No obstante, después de que se hubo marchado, su perfume persistió durante largo rato en la habitación, un perfume escogido casi al azar en Jermyn Street; un perfume escogido por su bonito nombre, no por su fragancia, que ella no quiso que el empleado le hiciera probar en la parte interior de la muñeca donde late la vena azul. Además, ella tenía que llegar antes de la hora de cierre a un comercio cercano, si podía recordar la calle y en qué esquina exactamente se cruzaba con ésta, donde vendían plumas, y donde ella podría precisar más sus exigencias: es decir, donde ella tendría exigencias.

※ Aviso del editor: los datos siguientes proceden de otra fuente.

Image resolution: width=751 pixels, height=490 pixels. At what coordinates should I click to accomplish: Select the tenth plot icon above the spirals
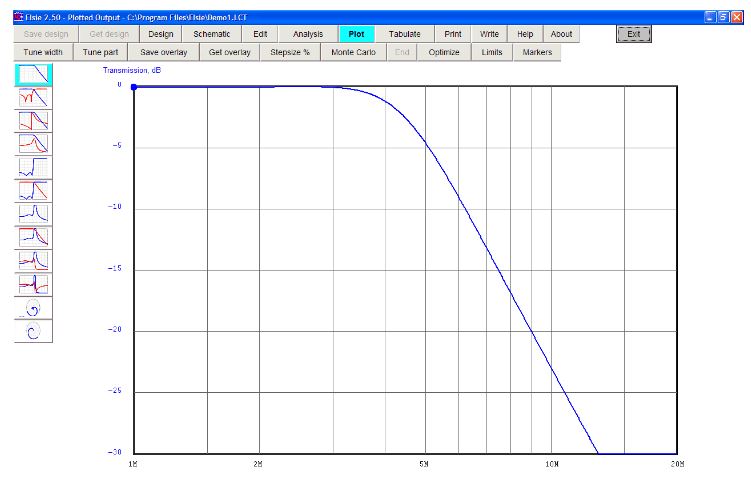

De pie en Oxford Street, extrañamente vivificada por la primera ráfaga de incipiente otoño que desgarraba el aire londinense como una pluma nueva la hoja de papel de grano grueso, pensó repentinamente en telegrafiar a Leonard para decir que después de todo había decidido quedarse en la ciudad y asistir a la fiesta de Lady Colefax; la imaginaba, una larga conversación a la luz de una lámpara en una habitación de obscura madera artesonada, esa vasta sala y los jóvenes idénticos y seguros de sí mismos en traje de etiqueta, el pelo y los ojos negros y suaves como sus solapas de satén. Pero... imagina ahora el gentío alrededor de ella, haciendo un rodeo para esquivarla como una corriente de agua que esquiva una piedra, con las mismas disculpas susurrantes... y eso implicaría tener que enfrentar la taquilla en la oficina de telégrafo, el acusador formulario en blanco, y ella nunca sabía explicarse con claridad en los telegramas. No; volvería este mismo largo anochecer a Rodmell, como había prometido. Aún habría luz cuando hiciera el camino desde la estación; las rosas que en tan conmovedora profusión habían persistido hasta tan avanzado el año en los muros del Monasterio dejaban caer los últimos de sus pétalos innumerables en el camino que ella recorrería hasta el portal donde brillaba la luz de la lámpara. Y mañana vendrían Vanessa y los chicos y leerían los periódicos del domingo en el jardín mientras Leonard escardaba concienzudamente las malas hierbas, y habría cartas que escribir, y un libro nuevo materializándose «en esa hora entre el té y la cena, cuando tantas cosas parecen no sólo posibles sino ya cumplidas». La Estación Victoria, entonces, el vasto espacio humoso, y el pequeño billete de cartón, y el compartimiento con olor a rancio tal vez vacío.
Volvió la cabeza para orientarse. Al hacerlo, sintió el Tiempo como una enorme espiral cónica. Sintió que se cerraba a medida que subía, se cerraba y apretaba ascendiendo hacia una furiosa estasis de inmediatez. El Tiempo podía comprimirse; en realidad, era muy sencillo, y ella podía comprimirlo hasta transformarlo en un punto. Podía comprimirlo hasta que cupiera, todo, en el espacio más diminuto: en un día, en una noche... no, en una hora, incluso en el movimiento de una cabeza, la simple media vuelta de una cabeza de ojos grandes.